O resimdeki günlerin keyfini iyi çıkarttım, eminim ama sanki o zamanda takılıp kalsaydım....

İyi geceler...

Tugba

13 Ekim 2020 Salı

Hope... Umut...

 


Hope.. Umut...

Bu hafta her şey normal olsaydı ben Frankfurt'ta Kitap Fuarında olacaktım. Geçen sene fuar zamanı, önümüzdeki 3 sene için özel sözleşme yapmıştık, her şeyi o zaman ayarlamıştık. Amaaa fuardan sonra emeklerimizin meyvelerini tam almaya başlamışken, Pandemi patlayınca, biz de patladık. O zamandan beri Edebiyat Dünyasının yaşaması için, yeni kitapların çıkması için insanlar deli gibi çalıştı, çözümler bulmaya uğraştılar, biz bekledik. Ne iş alabildik ne fuarı hayal edebildik. Zaten vizemiz de bittiği için nasıl vize alacaktık. İmkansız. 
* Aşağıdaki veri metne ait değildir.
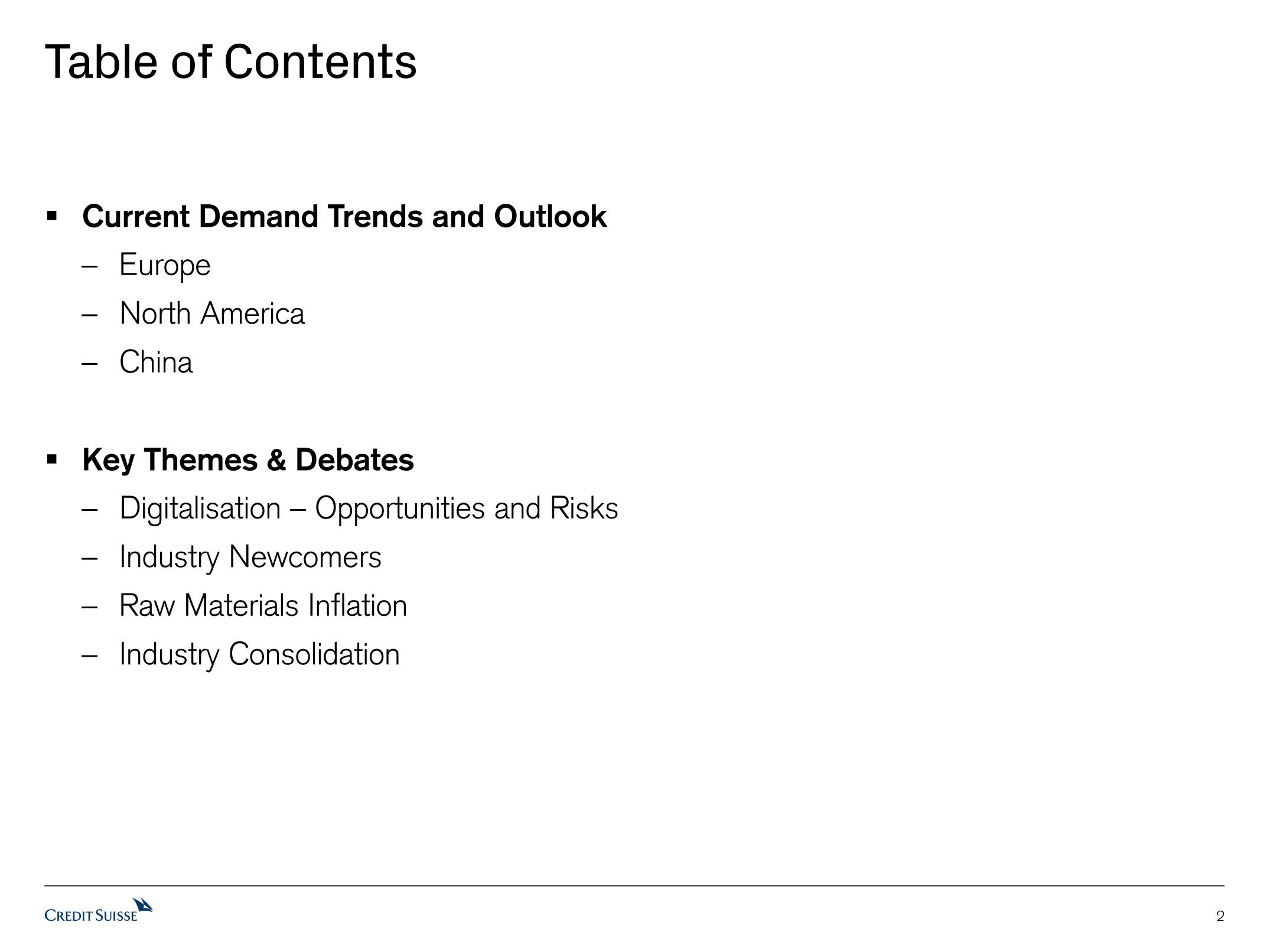Click the square bullet beside Current Demand Trends

[52, 216]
Temmuz ortasında %50 gibi şans veriyorlardı fuarın yapılacağına ama öyle olmadı. Ağustos'ta Alman Kültür Bakanlığı tüm masrafları üstlendi ve ücretsiz olarak katılım sağlayıp, dijital olarak bir fuar oluşturmaya başladılar. Biz de böyle bir şey asla olmaz...

Dün fuar ufaktan başladı.  Akşam Fuar Boyunca çok meşhur bir Frankfurt Otelinde yapılan network toplantısını zoom üzerinden yaptık. Dünyanın değişik ülkelerinden fuar katılımcıları zoomda buluştuk. Konuştuk, üzüldük, umudumuzu yitirmeden devam edeceğimizi söyledik. Çok ilginçti. 

Avrupalıların en hoşuma giden huyları açık olmaları. Katılan herkesin ekranı açıktı, hepimiz birbirimizi görüyorduk. Biz de ekranlar hep kapalı, İspanyolca kursunda açamadılar bi ekranlarını, kimseyi tanıyamadık mesela... 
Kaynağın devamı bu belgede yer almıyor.